First of all, despite being pretty funny, the meme above is a tad misleading. In no world are White Sox fans ever holding hands in boyfriend-girlfriend fashion with the national baseball media. In fact, it’s probably the opposite, as the White Sox in recent years have been routinely ignored by national media outlets.
But it does serve as a good illustration in this case, where national baseball media members have made unwarranted attempts to provide tweaks and ideas to move the rebuild along faster than anyone around here desires.
Much like the Machado trade rumors, the recent rumors surrounding the Sox signing Mike Moustakas and trading for Christian Yelich have been widely received with ire from White Sox nation. It’s not that we don’t think they are quality players, it’s just that the means of acquiring either of them do not remotely fit what the Sox are trying to do right now.
On Thursday, MLB Network analysts debated over whether or not the Sox should sign former Royals 3B Mike Moustakas. As Sox Machine’s Patrick Nolan put it so eloquently on Twitter: when you take away the likelihood of seriously competing in the near term, next year’s free agent class, the need to forfeit a draft pick, and the fact that you can have Yolmer Sanchez play the same spot with similar production for much cheaper… then it makes total sense.
Overpaying for Moustakas would surely get the national outlets fawning over the White Sox’ sexy signing for a few days. Sure that would be good for headlines and selling jerseys, but it makes no sense for the long term aspirations that this team has (later in the day Barstool’s Dave Williams reported that the Sox were in fact not in on Moustakas).
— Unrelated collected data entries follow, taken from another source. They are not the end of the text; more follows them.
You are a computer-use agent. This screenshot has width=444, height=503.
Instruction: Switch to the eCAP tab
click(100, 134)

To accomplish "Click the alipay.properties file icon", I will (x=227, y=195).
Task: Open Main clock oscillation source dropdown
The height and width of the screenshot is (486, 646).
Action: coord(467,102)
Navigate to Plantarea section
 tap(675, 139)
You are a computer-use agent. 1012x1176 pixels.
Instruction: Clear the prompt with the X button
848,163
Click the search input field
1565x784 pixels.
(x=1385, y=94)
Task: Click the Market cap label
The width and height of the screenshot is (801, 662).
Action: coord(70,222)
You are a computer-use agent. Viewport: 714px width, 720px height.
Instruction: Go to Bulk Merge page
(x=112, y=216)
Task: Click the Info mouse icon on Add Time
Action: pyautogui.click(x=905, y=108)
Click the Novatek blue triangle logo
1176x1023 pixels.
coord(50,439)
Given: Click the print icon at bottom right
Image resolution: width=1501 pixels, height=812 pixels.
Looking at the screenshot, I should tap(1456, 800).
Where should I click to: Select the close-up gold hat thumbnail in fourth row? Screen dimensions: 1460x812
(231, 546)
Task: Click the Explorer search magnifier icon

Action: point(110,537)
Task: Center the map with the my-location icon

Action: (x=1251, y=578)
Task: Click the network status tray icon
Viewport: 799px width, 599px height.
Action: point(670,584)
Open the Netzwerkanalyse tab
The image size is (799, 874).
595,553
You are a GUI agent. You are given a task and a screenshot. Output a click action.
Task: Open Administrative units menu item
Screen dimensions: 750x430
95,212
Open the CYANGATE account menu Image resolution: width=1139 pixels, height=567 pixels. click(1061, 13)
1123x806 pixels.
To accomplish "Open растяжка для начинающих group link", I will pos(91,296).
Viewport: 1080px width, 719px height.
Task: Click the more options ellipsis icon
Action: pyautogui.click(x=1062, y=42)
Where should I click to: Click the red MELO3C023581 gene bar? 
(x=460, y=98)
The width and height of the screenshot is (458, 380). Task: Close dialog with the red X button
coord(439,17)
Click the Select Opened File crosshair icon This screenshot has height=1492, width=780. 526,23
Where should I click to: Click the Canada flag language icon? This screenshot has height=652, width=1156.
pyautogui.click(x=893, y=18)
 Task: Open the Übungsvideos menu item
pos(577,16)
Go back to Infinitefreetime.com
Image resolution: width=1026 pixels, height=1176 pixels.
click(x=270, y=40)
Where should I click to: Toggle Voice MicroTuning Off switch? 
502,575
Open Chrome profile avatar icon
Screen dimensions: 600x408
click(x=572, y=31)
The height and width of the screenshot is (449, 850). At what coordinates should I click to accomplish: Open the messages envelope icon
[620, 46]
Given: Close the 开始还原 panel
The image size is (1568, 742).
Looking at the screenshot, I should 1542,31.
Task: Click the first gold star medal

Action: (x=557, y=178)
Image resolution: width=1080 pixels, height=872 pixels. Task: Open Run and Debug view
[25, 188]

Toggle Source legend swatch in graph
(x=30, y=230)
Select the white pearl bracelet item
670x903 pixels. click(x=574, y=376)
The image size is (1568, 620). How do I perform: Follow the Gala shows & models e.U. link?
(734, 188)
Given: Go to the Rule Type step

Speaking of headlines, the Sox found themselves there for the second time in a single day. MLB.com columnist Phil Rogers proposed that the White Sox should trade away prospects for Marlins star CF Christian Yelich.
Yelich is a nice player, and definitely a star on the rise in baseball. But exactly like the Machado reports, it just doesn’t make any sense from the current White Sox perspective.
Rogers talks about the potential price the Sox would have to pay for Yelich (it’s high), and it centers around some combination of Anderson, Giolito, Cease, Rutherford, and Collins. Would you be willing part ways with those guys right now (or others)? I’d say absolutely not. We still have significant development to see from a bunch of those guys, why push the envelope and take an unnecessary gamble?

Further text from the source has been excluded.